(Data entries)
********************
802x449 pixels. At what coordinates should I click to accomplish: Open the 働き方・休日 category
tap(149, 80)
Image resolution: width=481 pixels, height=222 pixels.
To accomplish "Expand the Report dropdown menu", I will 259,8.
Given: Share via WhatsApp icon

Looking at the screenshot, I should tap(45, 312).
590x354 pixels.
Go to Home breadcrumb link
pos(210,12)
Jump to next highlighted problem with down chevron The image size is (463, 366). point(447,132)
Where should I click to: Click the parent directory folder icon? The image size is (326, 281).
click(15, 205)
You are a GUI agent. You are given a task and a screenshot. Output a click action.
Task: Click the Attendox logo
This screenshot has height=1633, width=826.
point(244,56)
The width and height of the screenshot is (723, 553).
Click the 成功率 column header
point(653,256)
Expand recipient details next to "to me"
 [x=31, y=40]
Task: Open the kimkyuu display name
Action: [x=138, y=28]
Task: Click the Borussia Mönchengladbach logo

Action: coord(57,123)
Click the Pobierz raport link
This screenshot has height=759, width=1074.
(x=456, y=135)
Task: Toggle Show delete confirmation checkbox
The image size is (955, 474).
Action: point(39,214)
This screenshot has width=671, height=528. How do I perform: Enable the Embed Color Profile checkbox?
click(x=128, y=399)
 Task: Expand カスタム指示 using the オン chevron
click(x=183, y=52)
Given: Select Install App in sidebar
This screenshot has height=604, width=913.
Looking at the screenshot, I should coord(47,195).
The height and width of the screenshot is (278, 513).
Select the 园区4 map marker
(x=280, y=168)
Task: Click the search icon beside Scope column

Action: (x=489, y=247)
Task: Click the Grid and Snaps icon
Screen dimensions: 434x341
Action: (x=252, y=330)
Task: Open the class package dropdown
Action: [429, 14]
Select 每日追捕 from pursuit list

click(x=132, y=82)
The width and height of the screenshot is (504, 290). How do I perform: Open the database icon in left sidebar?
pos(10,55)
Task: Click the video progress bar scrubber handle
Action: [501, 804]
********************
■ What is needed ■
Print the data above exactly.

■ Response to this exercise ■
802x449 pixels. At what coordinates should I click to accomplish: Open the 働き方・休日 category
tap(149, 80)
Image resolution: width=481 pixels, height=222 pixels.
To accomplish "Expand the Report dropdown menu", I will 259,8.
Given: Share via WhatsApp icon

Looking at the screenshot, I should tap(45, 312).
590x354 pixels.
Go to Home breadcrumb link
pos(210,12)
Jump to next highlighted problem with down chevron The image size is (463, 366). point(447,132)
Where should I click to: Click the parent directory folder icon? The image size is (326, 281).
click(15, 205)
You are a GUI agent. You are given a task and a screenshot. Output a click action.
Task: Click the Attendox logo
This screenshot has height=1633, width=826.
point(244,56)
The width and height of the screenshot is (723, 553).
Click the 成功率 column header
point(653,256)
Expand recipient details next to "to me"
 [x=31, y=40]
Task: Open the kimkyuu display name
Action: [x=138, y=28]
Task: Click the Borussia Mönchengladbach logo

Action: coord(57,123)
Click the Pobierz raport link
This screenshot has height=759, width=1074.
(x=456, y=135)
Task: Toggle Show delete confirmation checkbox
The image size is (955, 474).
Action: point(39,214)
This screenshot has width=671, height=528. How do I perform: Enable the Embed Color Profile checkbox?
click(x=128, y=399)
 Task: Expand カスタム指示 using the オン chevron
click(x=183, y=52)
Given: Select Install App in sidebar
This screenshot has height=604, width=913.
Looking at the screenshot, I should coord(47,195).
The height and width of the screenshot is (278, 513).
Select the 园区4 map marker
(x=280, y=168)
Task: Click the search icon beside Scope column

Action: (x=489, y=247)
Task: Click the Grid and Snaps icon
Screen dimensions: 434x341
Action: (x=252, y=330)
Task: Open the class package dropdown
Action: [429, 14]
Select 每日追捕 from pursuit list

click(x=132, y=82)
The width and height of the screenshot is (504, 290). How do I perform: Open the database icon in left sidebar?
pos(10,55)
Task: Click the video progress bar scrubber handle
Action: [501, 804]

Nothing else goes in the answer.